%%
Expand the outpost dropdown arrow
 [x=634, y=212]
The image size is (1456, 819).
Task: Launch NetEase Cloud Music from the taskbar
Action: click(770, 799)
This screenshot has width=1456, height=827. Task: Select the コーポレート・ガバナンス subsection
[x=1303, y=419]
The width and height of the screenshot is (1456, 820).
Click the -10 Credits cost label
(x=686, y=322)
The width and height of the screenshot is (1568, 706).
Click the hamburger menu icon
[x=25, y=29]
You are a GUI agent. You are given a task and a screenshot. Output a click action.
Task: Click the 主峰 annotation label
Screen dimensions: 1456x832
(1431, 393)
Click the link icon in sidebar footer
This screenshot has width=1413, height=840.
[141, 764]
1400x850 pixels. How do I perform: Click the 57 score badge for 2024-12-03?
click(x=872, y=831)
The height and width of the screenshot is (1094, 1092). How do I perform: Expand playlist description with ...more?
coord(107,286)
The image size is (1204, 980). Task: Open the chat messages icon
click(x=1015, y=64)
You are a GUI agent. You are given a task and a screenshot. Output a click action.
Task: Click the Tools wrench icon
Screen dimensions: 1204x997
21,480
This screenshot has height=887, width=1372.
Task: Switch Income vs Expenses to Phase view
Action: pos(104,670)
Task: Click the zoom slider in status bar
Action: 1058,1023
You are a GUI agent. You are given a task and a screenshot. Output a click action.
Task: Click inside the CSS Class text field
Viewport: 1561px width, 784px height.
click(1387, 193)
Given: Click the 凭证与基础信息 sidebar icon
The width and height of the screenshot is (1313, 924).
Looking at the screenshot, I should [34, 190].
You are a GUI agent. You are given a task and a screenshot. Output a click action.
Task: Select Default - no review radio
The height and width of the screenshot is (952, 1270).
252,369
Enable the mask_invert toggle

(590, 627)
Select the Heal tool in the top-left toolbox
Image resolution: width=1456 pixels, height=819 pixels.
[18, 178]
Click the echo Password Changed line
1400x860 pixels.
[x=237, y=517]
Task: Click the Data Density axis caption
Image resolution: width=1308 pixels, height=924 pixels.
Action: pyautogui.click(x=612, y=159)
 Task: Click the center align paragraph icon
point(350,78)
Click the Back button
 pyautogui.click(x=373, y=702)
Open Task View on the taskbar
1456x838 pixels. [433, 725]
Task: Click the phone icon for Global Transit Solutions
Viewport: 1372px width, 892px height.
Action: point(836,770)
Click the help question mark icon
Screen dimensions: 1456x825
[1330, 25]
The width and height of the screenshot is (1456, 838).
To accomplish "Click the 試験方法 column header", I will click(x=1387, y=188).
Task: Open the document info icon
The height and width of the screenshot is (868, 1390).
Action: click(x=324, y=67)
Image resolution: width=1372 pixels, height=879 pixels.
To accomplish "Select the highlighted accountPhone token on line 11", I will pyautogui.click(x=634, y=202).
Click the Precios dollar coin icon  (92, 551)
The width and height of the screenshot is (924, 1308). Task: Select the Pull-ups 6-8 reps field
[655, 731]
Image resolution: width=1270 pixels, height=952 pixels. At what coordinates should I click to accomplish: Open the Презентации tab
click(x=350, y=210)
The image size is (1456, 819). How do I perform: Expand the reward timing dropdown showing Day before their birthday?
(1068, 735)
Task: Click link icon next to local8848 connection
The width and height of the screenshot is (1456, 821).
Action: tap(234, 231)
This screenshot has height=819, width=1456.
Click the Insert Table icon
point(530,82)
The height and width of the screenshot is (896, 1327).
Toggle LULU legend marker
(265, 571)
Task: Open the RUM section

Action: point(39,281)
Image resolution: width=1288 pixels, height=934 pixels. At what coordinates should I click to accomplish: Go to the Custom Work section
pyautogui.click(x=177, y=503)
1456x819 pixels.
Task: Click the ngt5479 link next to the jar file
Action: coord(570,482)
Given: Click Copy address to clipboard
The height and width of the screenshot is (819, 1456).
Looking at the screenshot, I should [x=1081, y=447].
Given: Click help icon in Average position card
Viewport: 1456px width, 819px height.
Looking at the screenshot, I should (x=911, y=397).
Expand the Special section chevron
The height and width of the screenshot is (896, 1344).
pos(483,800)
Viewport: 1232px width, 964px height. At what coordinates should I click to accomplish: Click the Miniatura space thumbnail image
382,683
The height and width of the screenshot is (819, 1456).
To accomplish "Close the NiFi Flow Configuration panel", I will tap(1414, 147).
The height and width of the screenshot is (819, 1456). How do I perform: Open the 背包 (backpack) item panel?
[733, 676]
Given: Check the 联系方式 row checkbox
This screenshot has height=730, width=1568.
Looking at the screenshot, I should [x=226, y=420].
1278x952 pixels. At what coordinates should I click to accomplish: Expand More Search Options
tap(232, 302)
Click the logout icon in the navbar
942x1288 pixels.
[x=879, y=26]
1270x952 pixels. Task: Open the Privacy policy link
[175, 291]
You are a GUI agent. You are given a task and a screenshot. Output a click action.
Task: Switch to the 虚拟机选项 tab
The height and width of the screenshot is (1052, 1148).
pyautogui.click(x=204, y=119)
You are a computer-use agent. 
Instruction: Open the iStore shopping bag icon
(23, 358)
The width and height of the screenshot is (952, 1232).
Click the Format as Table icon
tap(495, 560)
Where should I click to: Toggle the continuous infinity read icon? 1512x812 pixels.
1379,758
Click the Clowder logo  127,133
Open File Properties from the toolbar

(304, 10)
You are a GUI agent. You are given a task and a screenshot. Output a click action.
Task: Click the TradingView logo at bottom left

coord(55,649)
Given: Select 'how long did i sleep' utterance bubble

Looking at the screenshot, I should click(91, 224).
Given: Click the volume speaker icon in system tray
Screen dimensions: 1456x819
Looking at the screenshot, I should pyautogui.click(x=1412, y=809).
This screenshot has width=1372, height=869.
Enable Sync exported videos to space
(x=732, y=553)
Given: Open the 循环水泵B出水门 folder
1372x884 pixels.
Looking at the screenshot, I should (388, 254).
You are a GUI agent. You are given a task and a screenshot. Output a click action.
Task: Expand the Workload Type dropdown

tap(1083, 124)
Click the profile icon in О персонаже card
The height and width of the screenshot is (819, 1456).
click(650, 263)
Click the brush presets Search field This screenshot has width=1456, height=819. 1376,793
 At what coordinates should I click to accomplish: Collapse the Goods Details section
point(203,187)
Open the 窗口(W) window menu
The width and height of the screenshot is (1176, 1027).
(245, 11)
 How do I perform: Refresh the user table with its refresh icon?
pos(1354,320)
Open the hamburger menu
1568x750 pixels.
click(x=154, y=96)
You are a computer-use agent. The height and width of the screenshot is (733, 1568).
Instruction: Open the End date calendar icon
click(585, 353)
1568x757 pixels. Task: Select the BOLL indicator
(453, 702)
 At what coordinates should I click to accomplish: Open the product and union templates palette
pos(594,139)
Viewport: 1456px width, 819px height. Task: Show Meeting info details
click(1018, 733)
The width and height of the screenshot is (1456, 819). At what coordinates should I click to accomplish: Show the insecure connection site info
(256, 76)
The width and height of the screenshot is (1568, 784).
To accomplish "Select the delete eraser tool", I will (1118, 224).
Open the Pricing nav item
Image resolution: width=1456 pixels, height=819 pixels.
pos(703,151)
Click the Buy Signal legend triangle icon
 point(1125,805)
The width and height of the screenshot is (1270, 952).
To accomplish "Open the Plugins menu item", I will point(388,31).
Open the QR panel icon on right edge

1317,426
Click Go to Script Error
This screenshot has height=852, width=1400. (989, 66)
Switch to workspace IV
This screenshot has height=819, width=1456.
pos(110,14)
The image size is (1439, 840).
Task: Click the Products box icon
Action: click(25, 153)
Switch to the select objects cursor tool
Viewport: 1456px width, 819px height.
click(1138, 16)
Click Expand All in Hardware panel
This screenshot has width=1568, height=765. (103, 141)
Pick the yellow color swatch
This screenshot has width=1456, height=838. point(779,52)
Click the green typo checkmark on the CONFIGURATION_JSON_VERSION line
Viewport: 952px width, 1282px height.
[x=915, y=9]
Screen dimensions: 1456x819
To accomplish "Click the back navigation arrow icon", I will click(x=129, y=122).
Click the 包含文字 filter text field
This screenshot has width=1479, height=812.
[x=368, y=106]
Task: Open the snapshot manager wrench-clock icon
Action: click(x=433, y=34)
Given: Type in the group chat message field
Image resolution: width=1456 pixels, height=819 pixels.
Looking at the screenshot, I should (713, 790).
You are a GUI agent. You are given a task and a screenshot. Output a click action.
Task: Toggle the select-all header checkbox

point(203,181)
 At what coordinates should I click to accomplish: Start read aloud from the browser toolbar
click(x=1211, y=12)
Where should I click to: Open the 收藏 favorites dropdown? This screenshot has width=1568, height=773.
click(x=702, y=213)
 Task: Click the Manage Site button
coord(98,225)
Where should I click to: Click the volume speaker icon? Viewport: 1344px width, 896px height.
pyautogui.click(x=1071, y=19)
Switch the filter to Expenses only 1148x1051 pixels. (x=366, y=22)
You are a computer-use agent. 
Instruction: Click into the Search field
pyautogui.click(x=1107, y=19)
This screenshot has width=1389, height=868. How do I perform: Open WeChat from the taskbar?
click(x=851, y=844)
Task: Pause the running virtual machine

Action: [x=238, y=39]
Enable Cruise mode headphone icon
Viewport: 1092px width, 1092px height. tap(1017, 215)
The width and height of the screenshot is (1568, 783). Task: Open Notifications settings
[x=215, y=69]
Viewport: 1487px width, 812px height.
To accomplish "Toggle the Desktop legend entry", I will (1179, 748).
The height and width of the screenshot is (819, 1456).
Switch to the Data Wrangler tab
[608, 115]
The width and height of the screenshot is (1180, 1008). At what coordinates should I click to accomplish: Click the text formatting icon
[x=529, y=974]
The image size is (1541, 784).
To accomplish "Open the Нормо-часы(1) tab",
%%
_What you need to do:_
Show each line in the data where the string "sidebar" appears.

_Solution to this task:_
Click the link icon in sidebar footer
Given: Click the 凭证与基础信息 sidebar icon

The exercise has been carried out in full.